Anyway I believe that intelligence alone is not enough (opened a thread on this topic illo tempore, but it seems that his fate was sealed by his own title, and the egos of others, and he was quickly closed) and that intelligence has to be accompanied by awareness of the whole and of the real (non-egoic) condition in which a person finds himself: even if he were the world's leading expert in all-things-of-the-world he still wouldn't know enough about being in the world if that made him intellectually arrogant.

However, at the age of 10, I "imagined" the telephone with a numeric keypad because I noticed that the number was often wrong with the rotating dial.
At the age of 12, I "imagined" the easy-opening for the can of food because I noticed that an additional tool was needed to open it and I considered it an unbearable weakness.
A few decades later, I invented a way to boot Windows without Hard Disk not only from specially designed flash drives, but also from any other type of USB stick.
Does that count for anything?
 
Fits you to a T.

So true.

-----------------------

You still don't seem to understand that I have nothing at all against any kind of blind testing. None.

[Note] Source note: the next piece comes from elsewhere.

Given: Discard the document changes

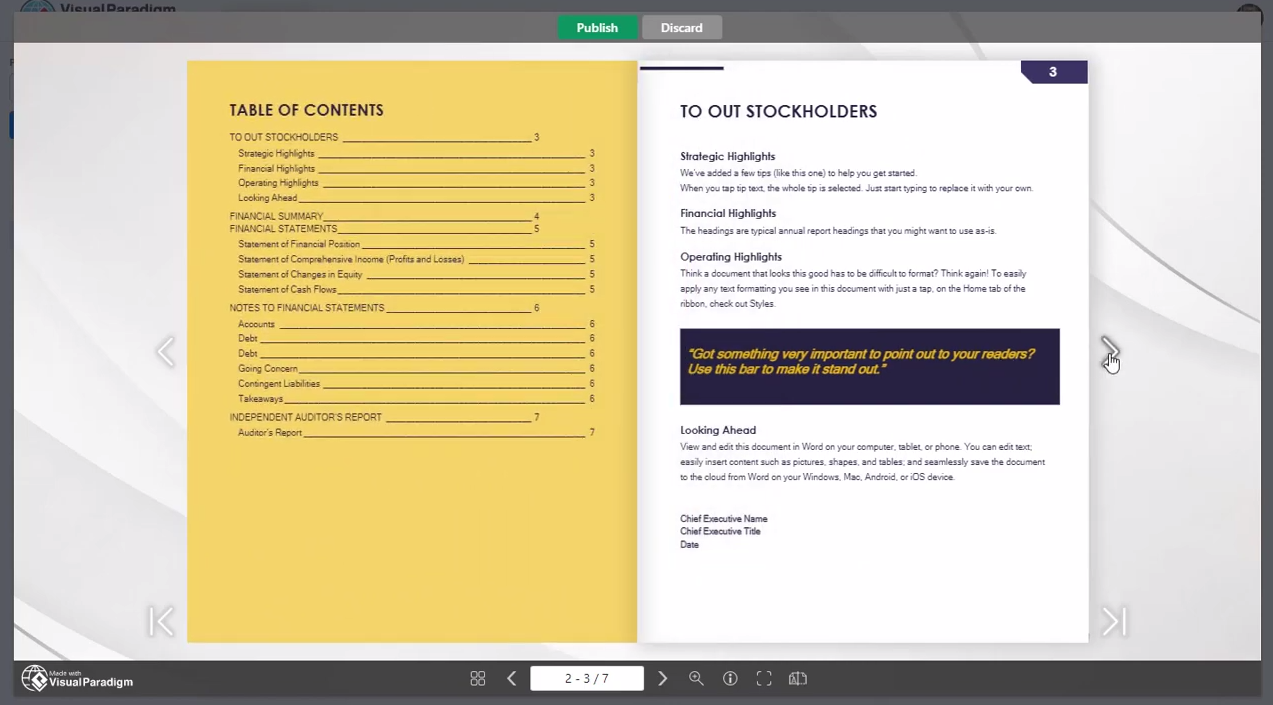Looking at the screenshot, I should [681, 27].
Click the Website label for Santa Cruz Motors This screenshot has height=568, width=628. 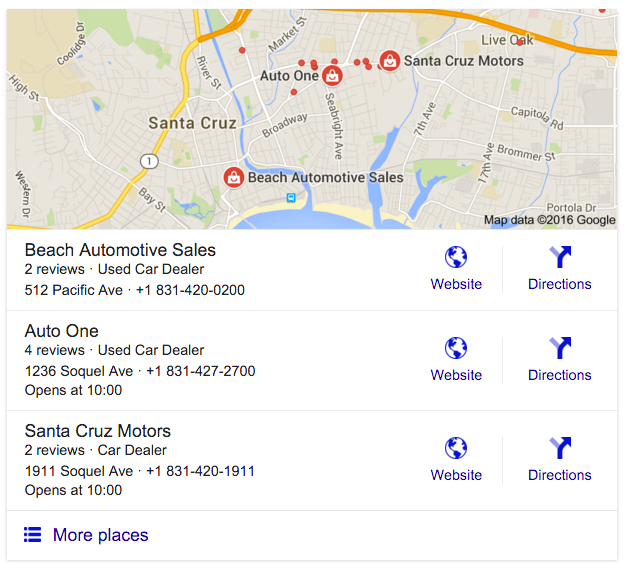tap(456, 475)
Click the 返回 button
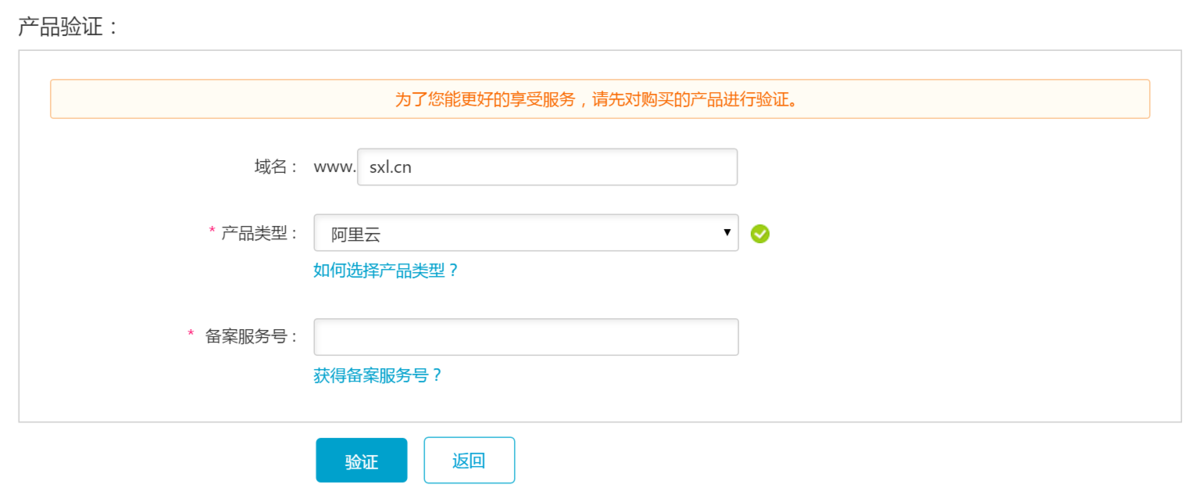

I'm only discrediting the quacks like you, who, due to Dunning-Kruger effect, believe you are qualified to conduct DBT when they aren't. No surprise if you don't see it. If you think I'm wrong, would you care to describe your expertise and knowledge in that area? Please do elucidate, if you can. Not holding my breath.

Quack:
...any person who pretends to have knowledge or skill that he or she does not have in a particular field; charlatan

https://www.collinsdictionary.com/us/dictionary/english/quack#:~:text=noun-,1.,does not possess; a charlatan
Please provide us all your qualifications along the lines of Psychological training, courses, degrees that would qualify you to make such a "diagnoses" that "fits to a tee"

---------------------------------------------------------------------------------------------------------------------------------Rick...
 
My contention is merely one of ego-driven "superhuman" hearing abilities, 0.5 Db detection, 42K hertz abilities & the giant, of course, audible benefits of premium cables, inter-connects etc., all the way down to speaker wire "lifts" to avoid such audible errors.
The DBT when performed & the noted devices fail, all the procedures, all the processes are thrown into doubt....It's the "miracle" devices that are at fault. Occams Razor.


--------------------------------------------------------------------------------------------------------------------------------------------------Rick...
 
At the age of 12, I "imagined" the easy-opening for the can of food because I noticed that an additional tool was needed to open it and I considered it an unbearable weakness.
Probably not. Because, often, the trick isn't in having the idea, but having the supporting technology that would make the thing practical, economical and reliably reproducible. Many great ideas have run aground on the rocky shores of technology. Just ask Charles Babbage.